Screenshot grounding data:
Segment Open
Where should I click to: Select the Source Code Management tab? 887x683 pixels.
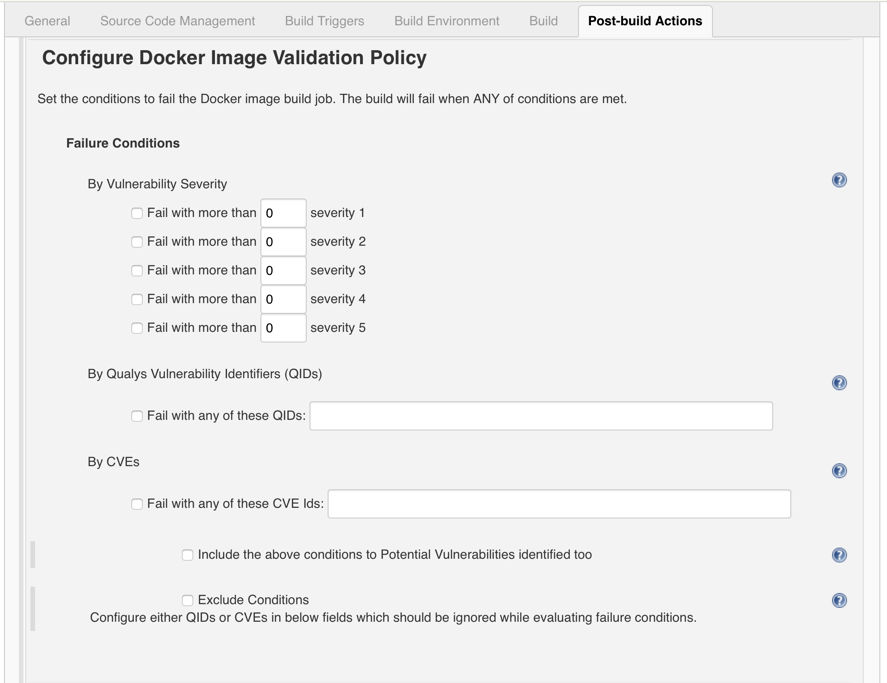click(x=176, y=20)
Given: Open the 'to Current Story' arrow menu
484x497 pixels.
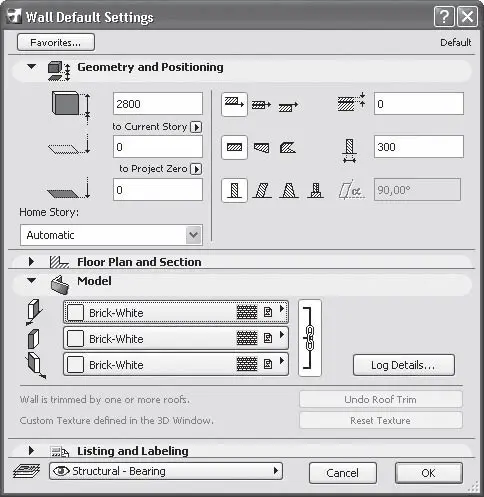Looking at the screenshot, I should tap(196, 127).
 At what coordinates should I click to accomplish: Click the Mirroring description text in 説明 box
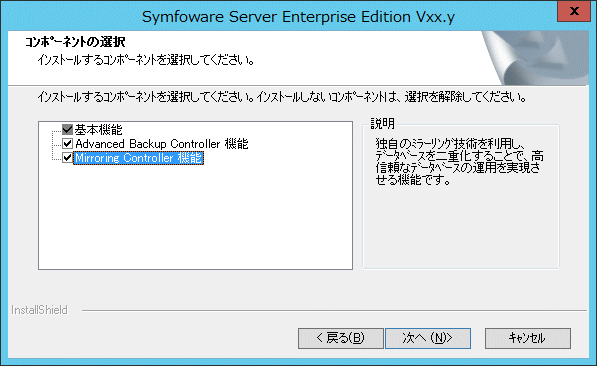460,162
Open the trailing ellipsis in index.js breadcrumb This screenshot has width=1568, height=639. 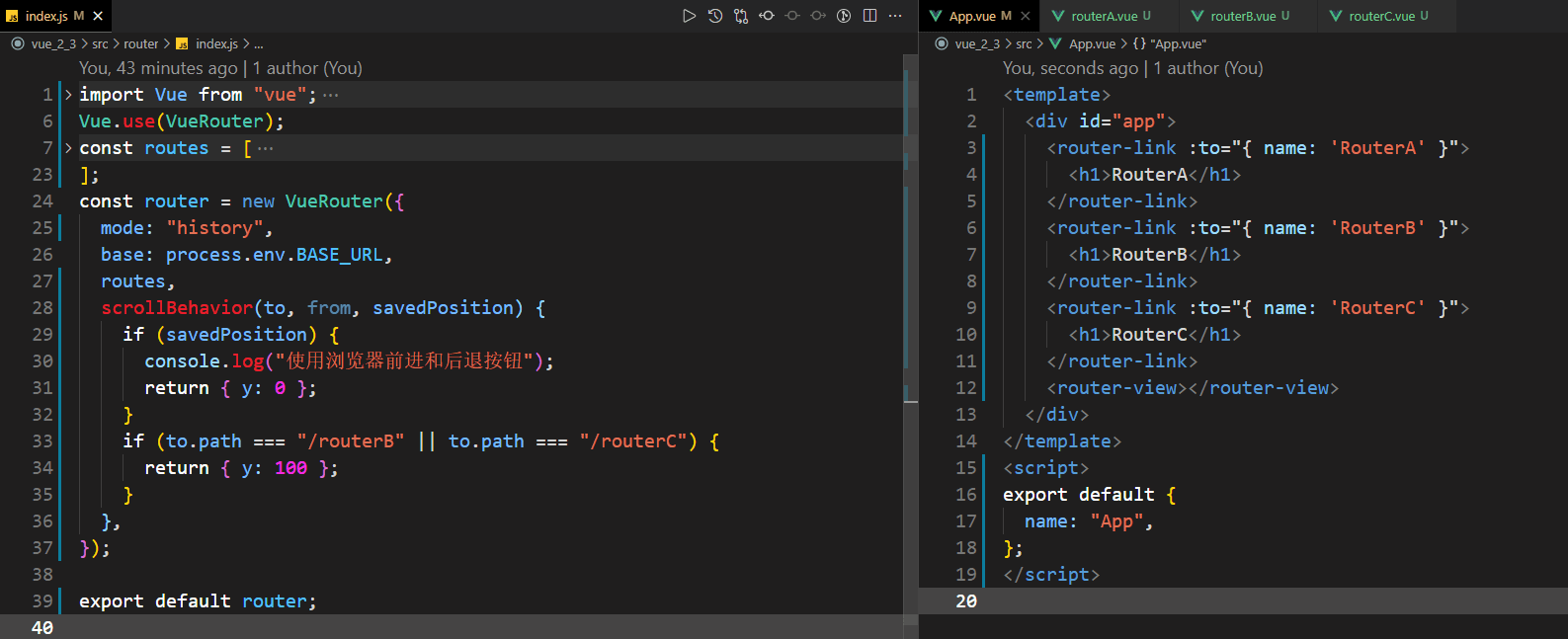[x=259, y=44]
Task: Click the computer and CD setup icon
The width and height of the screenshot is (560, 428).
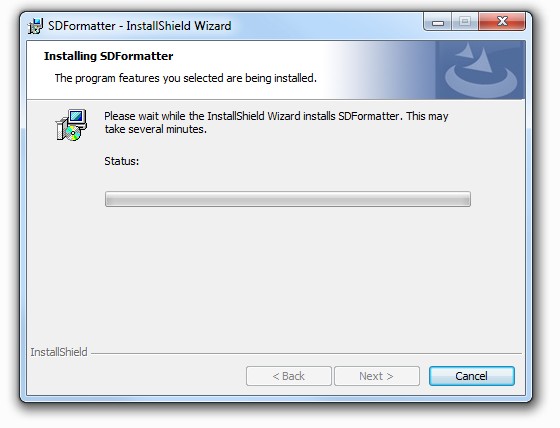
Segment Closed
## [What you will do]
Final stretch of the data: repeat exactly each line from the one containing "Task: Click the computer and CD setup icon" through the last, and omit all pictures.

## [Answer to this task]
Task: Click the computer and CD setup icon
The width and height of the screenshot is (560, 428).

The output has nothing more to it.